La deuxième étape est la communication explicite sur les attentes. Si l’un des partenaires est fortement Pragma, exprimer ouvertement qu’il valorise la planification commune et la compatibilité à long terme — plutôt que de se sentir incompris face à un partenaire Éros qui trouve les discussions pratiques trop peu romantiques — permet d’éviter des conflits basés sur des malentendus de style.

La troisième étape est la flexibilité : les styles d’amour ne sont pas des destins. La connaissance de son style permet de développer des capacités moins naturelles — un Ludus peut choisir de s’investir davantage dans l’engagement quand la relation le justifie, un Mania peut travailler sur la régulation de sa jalousie. La psychologie des relations a montré que la croissance est possible dans tous les styles, avec de la conscience et souvent un accompagnement professionnel.

Pour explorer ces dynamiques de compatibilité amoureuse dans le contexte des rencontres, charisme-seduction.fr propose des ressources pratiques sur l’attraction, la séduction et la compréhension des dynamiques relationnelles. Ces concepts sont regroupés dans notre dossier thématique Amour.

Ce guide est également disponible en anglais : Love Styles.

Styles d’amour et neurobiologie des émotions romantiques

La recherche contemporaine en neurosciences enrichit la taxonomie de Lee en offrant des corrélats biologiques aux différents styles. L’amour romantique de type Éros active intensément le système dopaminergique — les mêmes circuits récompensés que dans d’autres comportements d’appétence forte. Cette base neurologique explique pourquoi l’intensité Éros est difficile à sustenter dans le temps : les systèmes dopaminergiques s’habituent, et ce qui était exaltant devient familier.

Mania, de son côté, implique une dysrégulation du cortisol et des patterns d’activation de l’amygdale caractéristiques d’un état d’alerte chronique. Les partenaires Mania montrent dans les études d’imagerie cérébrale une activité accrue dans les régions liées à l’anxiété d’anticipation — ce qui explique la vigilance constante aux signaux d’abandon et la difficulté à savourer les moments de connexion sans les contaminer par la peur de les perdre.
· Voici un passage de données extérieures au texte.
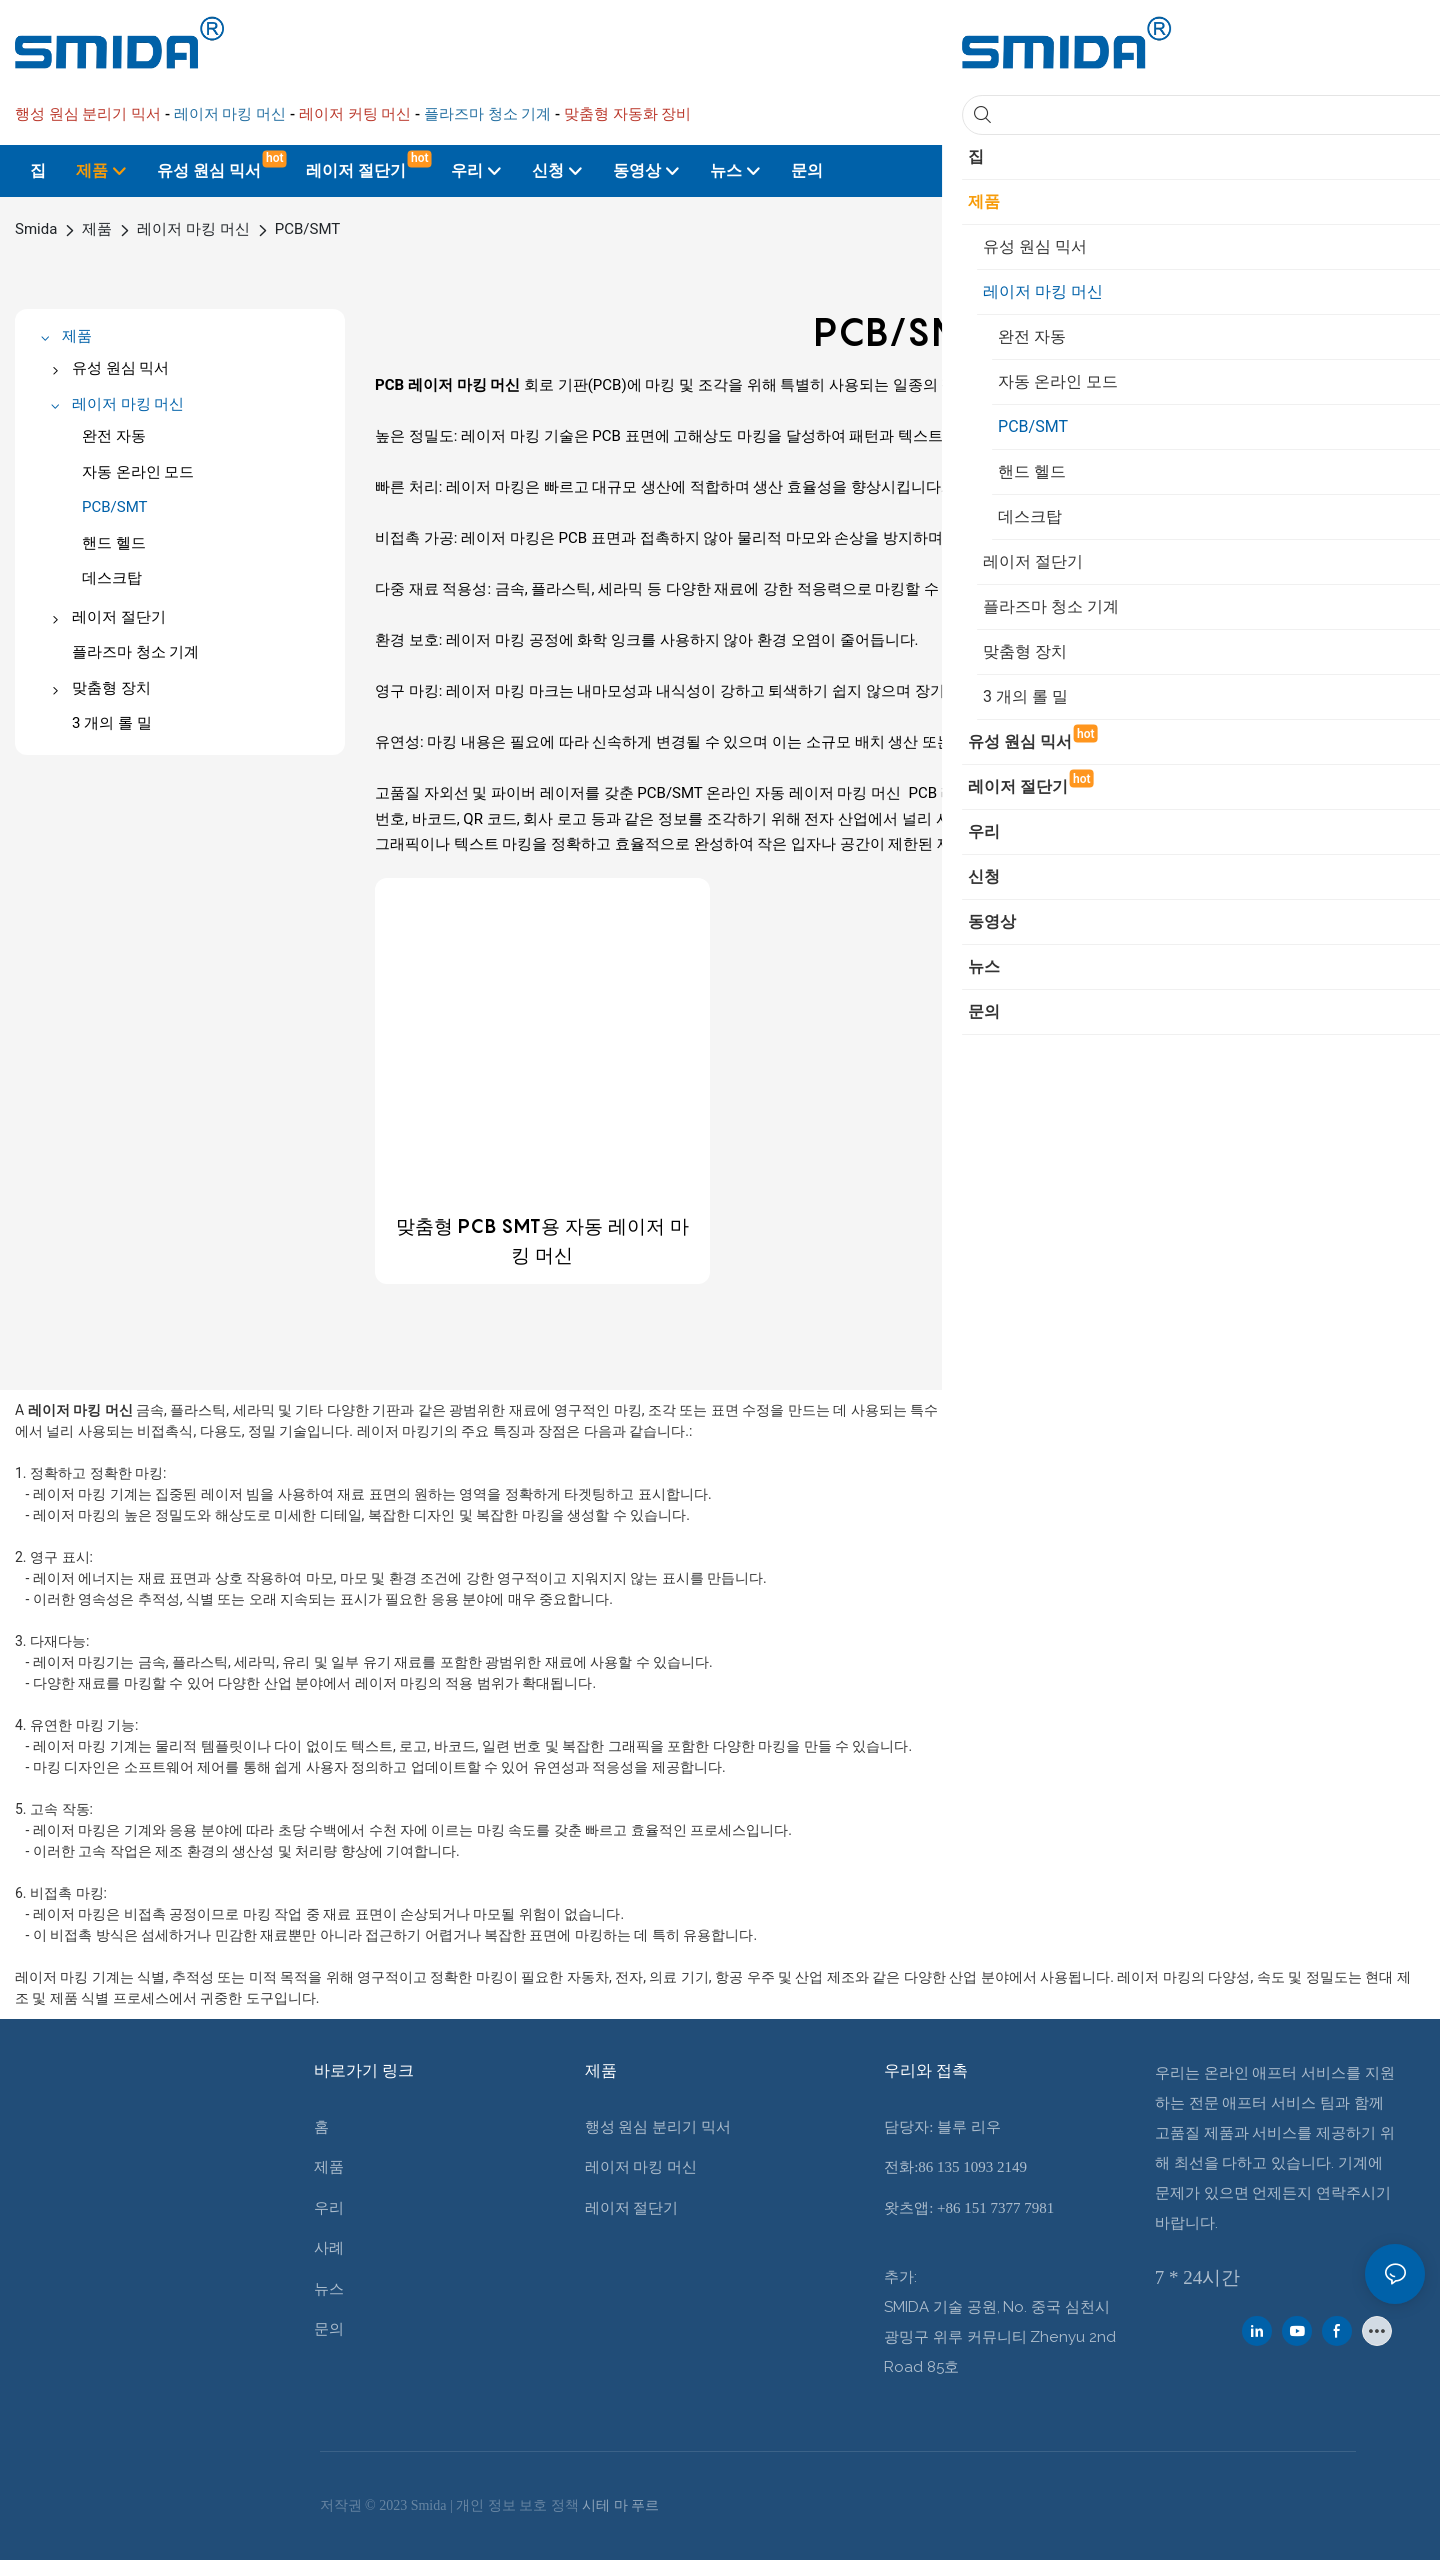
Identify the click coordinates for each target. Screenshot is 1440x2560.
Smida (36, 229)
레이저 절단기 (632, 2208)
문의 (329, 2329)
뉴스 (329, 2289)
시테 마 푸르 (620, 2505)
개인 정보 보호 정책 (519, 2505)
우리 (329, 2208)
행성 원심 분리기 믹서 (658, 2127)
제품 (97, 229)
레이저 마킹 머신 (193, 229)
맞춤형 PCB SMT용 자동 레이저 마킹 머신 (542, 1240)
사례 (329, 2248)
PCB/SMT (308, 229)
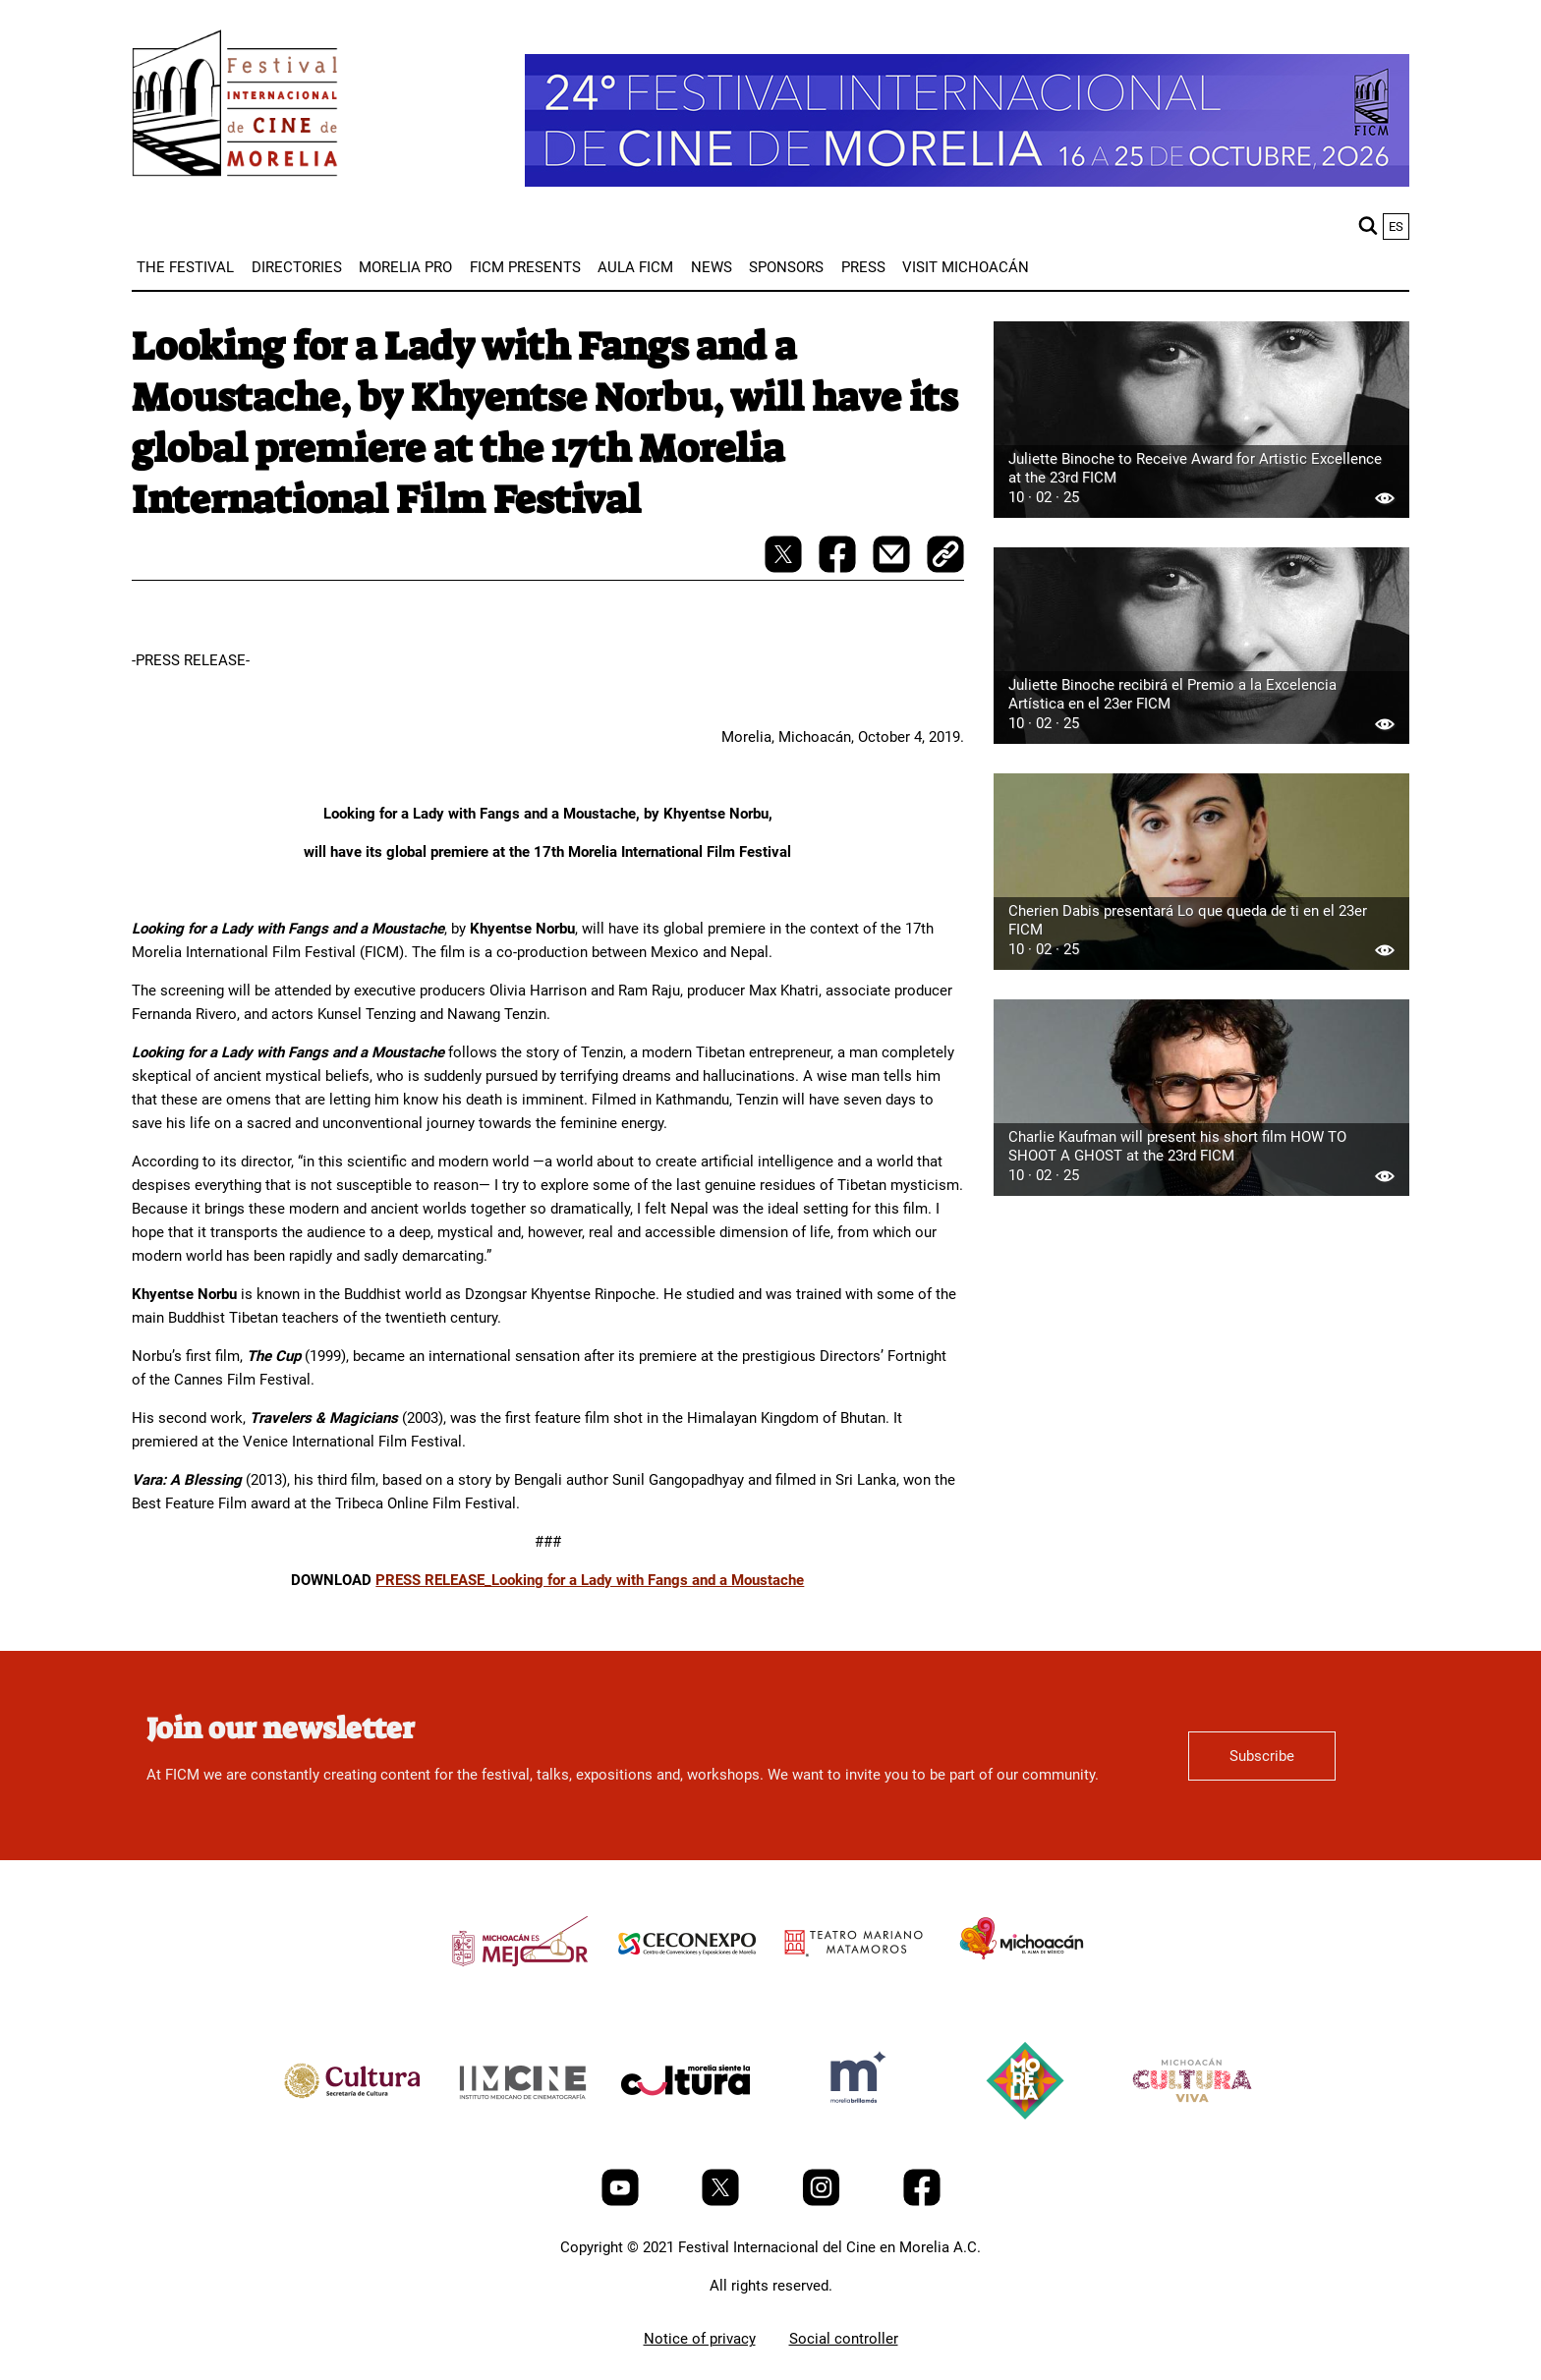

À l’opposé, Storgé correspond sur le plan neurologique à une activation plus équilibrée des systèmes ocytocinergiques — la neurochimie de l’attachement sécure, de la confiance et du lien de longue durée. C’est en partie pourquoi les relations de style Storgé montrent statistiquement une plus grande stabilité : leur base neurobiologique est fondée sur des systèmes d’attachement conçus pour la durée plutôt que sur le pic dopaminergique de la nouveauté.

Ces découvertes ne réduisent pas l’amour à la chimie cérébrale, mais elles éclairent pourquoi certaines transitions relationnelles — notamment le passage de la phase passionnelle à la phase d’attachement — sont vécues différemment selon les styles dominants, et pourquoi travailler avec ses styles plutôt que contre eux est une stratégie psychologique pertinente.